[Opening SUPPLIED ENTRIES section]
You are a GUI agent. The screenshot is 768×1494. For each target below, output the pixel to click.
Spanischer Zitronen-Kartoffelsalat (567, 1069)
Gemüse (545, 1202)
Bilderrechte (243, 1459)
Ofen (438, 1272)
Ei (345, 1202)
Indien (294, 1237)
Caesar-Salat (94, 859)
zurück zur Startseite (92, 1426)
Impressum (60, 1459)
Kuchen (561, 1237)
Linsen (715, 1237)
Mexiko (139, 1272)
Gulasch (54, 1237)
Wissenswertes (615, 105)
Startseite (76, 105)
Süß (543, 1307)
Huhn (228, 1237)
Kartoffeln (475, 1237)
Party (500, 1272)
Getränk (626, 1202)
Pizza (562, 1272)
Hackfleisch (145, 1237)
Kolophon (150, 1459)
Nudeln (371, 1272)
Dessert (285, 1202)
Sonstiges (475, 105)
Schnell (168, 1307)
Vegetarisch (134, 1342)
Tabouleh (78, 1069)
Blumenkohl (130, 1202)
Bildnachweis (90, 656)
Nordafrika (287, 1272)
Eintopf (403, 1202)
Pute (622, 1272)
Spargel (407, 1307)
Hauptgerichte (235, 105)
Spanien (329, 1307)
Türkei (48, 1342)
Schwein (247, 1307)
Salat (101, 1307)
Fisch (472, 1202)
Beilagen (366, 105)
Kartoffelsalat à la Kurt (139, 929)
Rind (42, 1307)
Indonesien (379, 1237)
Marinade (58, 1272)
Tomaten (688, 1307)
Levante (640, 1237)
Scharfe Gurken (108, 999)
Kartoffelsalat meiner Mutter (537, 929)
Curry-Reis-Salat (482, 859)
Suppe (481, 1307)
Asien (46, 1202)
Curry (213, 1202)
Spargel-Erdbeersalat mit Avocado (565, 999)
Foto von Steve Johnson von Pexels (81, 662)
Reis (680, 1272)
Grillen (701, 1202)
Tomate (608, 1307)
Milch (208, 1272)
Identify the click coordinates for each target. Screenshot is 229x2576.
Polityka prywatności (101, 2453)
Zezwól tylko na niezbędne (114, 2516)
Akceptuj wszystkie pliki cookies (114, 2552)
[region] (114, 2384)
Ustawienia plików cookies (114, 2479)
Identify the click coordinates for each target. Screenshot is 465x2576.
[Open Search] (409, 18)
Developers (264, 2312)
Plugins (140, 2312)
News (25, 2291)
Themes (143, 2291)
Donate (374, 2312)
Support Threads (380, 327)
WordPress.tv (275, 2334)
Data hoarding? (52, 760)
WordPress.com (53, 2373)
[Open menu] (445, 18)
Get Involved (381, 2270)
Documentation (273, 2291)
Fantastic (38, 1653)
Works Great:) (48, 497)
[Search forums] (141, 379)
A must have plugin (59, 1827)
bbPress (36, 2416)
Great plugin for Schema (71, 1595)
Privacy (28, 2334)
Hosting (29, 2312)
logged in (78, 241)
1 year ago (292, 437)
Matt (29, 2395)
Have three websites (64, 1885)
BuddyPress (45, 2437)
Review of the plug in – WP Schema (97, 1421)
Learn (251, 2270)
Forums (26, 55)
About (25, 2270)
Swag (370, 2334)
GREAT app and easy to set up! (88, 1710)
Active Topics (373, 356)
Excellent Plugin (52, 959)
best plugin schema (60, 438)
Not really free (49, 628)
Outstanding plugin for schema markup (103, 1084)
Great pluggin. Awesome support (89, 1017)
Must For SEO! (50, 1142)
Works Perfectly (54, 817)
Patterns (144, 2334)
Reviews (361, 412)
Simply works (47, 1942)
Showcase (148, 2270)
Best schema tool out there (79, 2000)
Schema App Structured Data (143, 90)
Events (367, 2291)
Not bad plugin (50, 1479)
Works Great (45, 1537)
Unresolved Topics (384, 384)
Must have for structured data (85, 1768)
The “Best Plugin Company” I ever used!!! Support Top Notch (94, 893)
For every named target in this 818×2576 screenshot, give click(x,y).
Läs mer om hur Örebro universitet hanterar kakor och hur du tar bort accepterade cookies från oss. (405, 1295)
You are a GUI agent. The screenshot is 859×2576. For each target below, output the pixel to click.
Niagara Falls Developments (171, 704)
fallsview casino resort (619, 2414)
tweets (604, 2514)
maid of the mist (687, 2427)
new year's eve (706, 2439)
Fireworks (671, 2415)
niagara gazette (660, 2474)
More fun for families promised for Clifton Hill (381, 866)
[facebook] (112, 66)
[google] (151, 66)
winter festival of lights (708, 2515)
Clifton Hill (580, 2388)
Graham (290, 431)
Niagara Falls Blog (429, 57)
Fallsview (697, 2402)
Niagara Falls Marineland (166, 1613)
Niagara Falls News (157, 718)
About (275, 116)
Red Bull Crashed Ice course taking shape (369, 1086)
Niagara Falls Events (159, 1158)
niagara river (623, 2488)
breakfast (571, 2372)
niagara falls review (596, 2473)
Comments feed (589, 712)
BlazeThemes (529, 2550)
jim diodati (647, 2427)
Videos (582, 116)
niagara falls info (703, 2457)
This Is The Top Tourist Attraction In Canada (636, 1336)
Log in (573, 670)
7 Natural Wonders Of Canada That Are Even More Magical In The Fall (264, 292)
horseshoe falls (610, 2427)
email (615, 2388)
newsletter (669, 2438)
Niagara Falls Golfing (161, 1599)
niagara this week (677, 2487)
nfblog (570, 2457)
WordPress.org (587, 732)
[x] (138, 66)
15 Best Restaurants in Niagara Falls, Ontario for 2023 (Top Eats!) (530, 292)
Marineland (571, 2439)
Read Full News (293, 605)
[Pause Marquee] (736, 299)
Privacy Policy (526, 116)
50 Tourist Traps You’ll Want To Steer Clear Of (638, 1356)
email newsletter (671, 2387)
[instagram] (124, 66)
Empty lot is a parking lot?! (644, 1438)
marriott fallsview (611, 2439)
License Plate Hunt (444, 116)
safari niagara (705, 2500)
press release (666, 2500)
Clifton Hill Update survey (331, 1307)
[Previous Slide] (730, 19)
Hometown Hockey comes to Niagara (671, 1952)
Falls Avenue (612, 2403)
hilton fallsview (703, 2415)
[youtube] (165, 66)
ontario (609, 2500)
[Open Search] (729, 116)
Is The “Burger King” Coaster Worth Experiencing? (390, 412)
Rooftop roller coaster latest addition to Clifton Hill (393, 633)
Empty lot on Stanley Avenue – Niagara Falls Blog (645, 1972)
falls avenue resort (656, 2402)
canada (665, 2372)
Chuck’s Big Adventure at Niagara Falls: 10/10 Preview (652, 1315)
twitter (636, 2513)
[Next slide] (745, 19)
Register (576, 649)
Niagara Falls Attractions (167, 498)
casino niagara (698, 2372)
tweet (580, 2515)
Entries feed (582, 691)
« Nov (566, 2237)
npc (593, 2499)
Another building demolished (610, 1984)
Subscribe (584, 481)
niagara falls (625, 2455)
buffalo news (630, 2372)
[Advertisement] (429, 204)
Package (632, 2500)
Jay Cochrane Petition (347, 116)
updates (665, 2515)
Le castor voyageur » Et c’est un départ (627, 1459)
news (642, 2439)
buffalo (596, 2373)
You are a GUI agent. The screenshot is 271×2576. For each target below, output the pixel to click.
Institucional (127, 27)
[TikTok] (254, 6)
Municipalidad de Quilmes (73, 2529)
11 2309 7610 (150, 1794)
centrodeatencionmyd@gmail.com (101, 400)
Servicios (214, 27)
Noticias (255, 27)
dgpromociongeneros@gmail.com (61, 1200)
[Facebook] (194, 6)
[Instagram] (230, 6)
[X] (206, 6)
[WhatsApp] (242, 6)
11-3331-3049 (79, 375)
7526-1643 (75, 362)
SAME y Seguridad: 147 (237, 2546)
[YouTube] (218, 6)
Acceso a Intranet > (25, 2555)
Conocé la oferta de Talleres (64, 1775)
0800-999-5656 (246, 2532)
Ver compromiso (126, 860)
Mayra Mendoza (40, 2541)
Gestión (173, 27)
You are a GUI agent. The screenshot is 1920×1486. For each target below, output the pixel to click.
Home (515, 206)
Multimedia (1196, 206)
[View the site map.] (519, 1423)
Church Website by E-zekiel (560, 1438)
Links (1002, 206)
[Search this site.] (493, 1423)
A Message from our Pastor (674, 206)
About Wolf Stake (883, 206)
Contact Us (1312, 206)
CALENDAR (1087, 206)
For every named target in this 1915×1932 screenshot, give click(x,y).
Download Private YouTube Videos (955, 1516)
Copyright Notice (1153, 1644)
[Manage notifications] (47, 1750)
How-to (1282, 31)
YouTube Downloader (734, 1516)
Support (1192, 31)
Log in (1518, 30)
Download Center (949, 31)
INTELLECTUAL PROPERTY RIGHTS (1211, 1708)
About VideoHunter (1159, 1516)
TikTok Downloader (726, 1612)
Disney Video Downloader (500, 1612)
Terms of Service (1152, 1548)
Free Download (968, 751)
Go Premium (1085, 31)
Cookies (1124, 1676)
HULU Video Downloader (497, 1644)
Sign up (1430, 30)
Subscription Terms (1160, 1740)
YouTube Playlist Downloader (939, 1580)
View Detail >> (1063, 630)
[Closing SUPPLIED ENTRIES section]
DIRECTIONS:
Find how many lines of the listing include the word "Downloader" and answer with that count by itself.

REPLY:
5